To: Alex MG who wrote (715915)5/17/2013 12:30:28 AM
From: joseffy1 Recommendation  Respond to of 1583608
 
Lefty Alex loves his South American commies.

Just like he loves his Stalin, Tito, Castro and Mao.



To: Alex MG who wrote (715915)5/17/2013 11:28:06 AM
From: one_less1 Recommendation  Respond to of 1583608
 
The heart breaking genocide of indigenous people in Guatemala began in the 1940s but you are correct the major effort to wipe them out occurred during the civil war and was mostly perpetrated by the Guatemalan Army while battling the Communist rebels. Reagan was our US president and did not intercede in the attacks on innocent villagers as far as I know. I wasn't a Reagan supporter at the time and this was upsetting to me. He seemed to be operating on strong mandate to win the Cold War once and for all, which he succeeded at. My opinion of Reagan has improved somewhat over time.
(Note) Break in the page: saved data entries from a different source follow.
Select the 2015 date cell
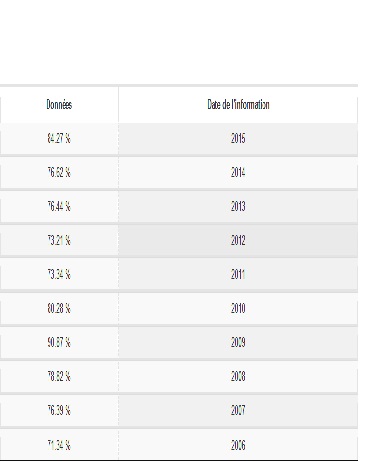Screen dimensions: 367x462 point(238,138)
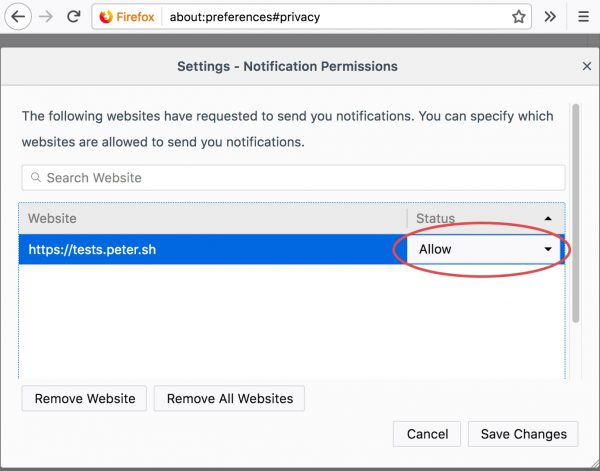Sort the list by Website column header
Screen dimensions: 600x471
point(210,218)
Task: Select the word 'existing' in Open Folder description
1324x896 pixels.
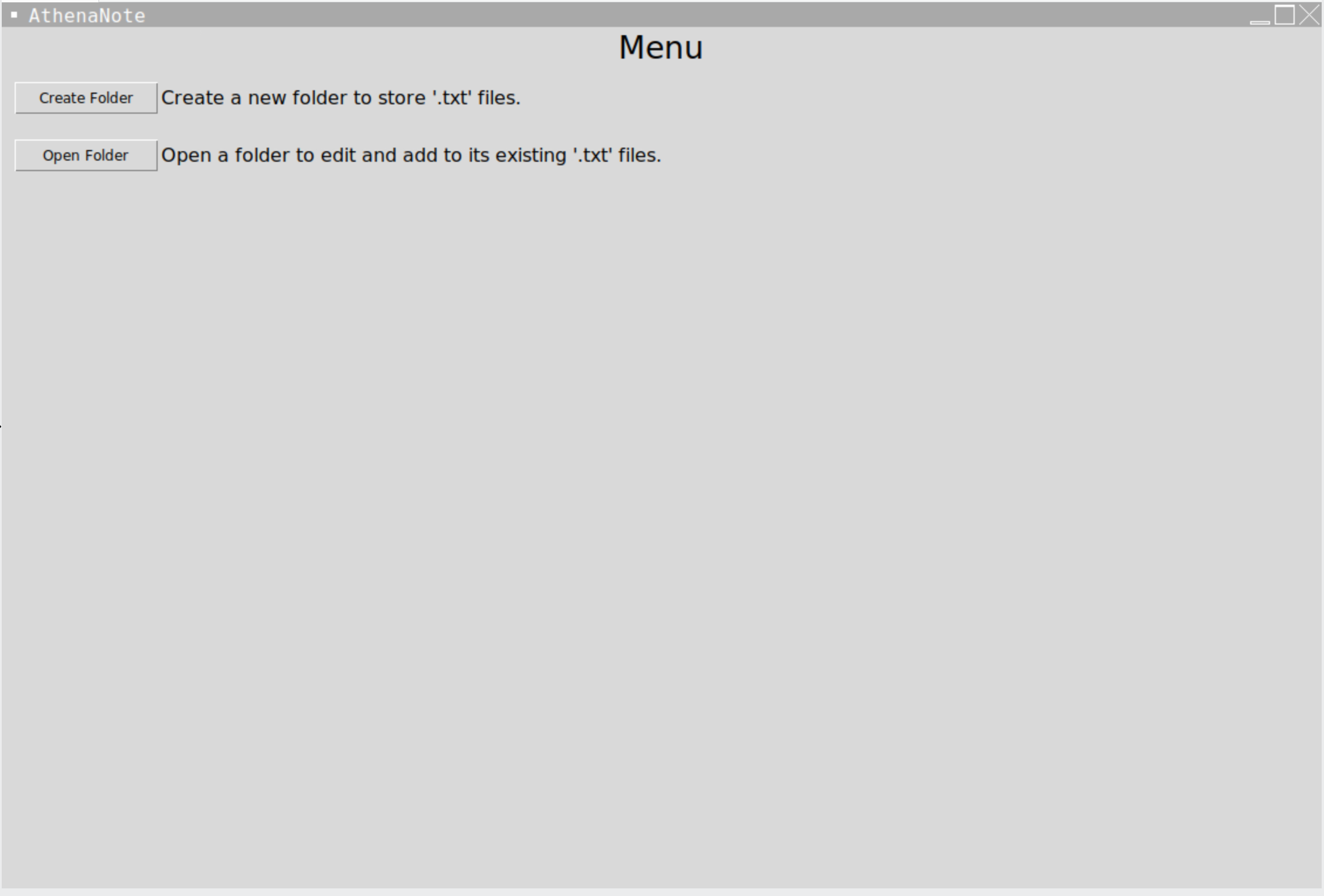Action: [531, 155]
Here is another heart breaker that disappointed me (Tutsi Genocide, over a million people).

There were no U.S. troops officially in Rwanda at the onset of the genocide. A National Security Archive report points out five ways in which decisions made by the U.S. government contributed to the slow U.S. and worldwide response to the genocide:

  1. The U.S. lobbied the U.N. for a total withdrawal of U.N. ( UNAMIR) forces in Rwanda in April 1994;
  2. Secretary of State Warren Christopher did not authorize officials to use the term "genocide" until May 21, and even then, U.S. officials waited another three weeks before using the term in public;
  3. Bureaucratic infighting slowed the U.S. response to the genocide in general;
  4. The U.S. refused to jam extremist radio broadcasts inciting the killing, citing costs and concern with international law;
  5. U.S. officials knew exactly who was leading the genocide, and actually spoke with those leaders to urge an end to the violence but did not follow up with concrete action. [114]
Intelligence reports indicate that President Clinton and his cabinet were aware before the height of the massacre that a "final solution to eliminate all Tutsis" was planned.

Fear of a repeat of the events in Somalia shaped US policy in subsequent years, with many commentators identifying the graphic consequences of the Battle of Mogadishu as the key reason behind the US's failure to intervene in later conflicts such as the Rwandan Genocide of 1994.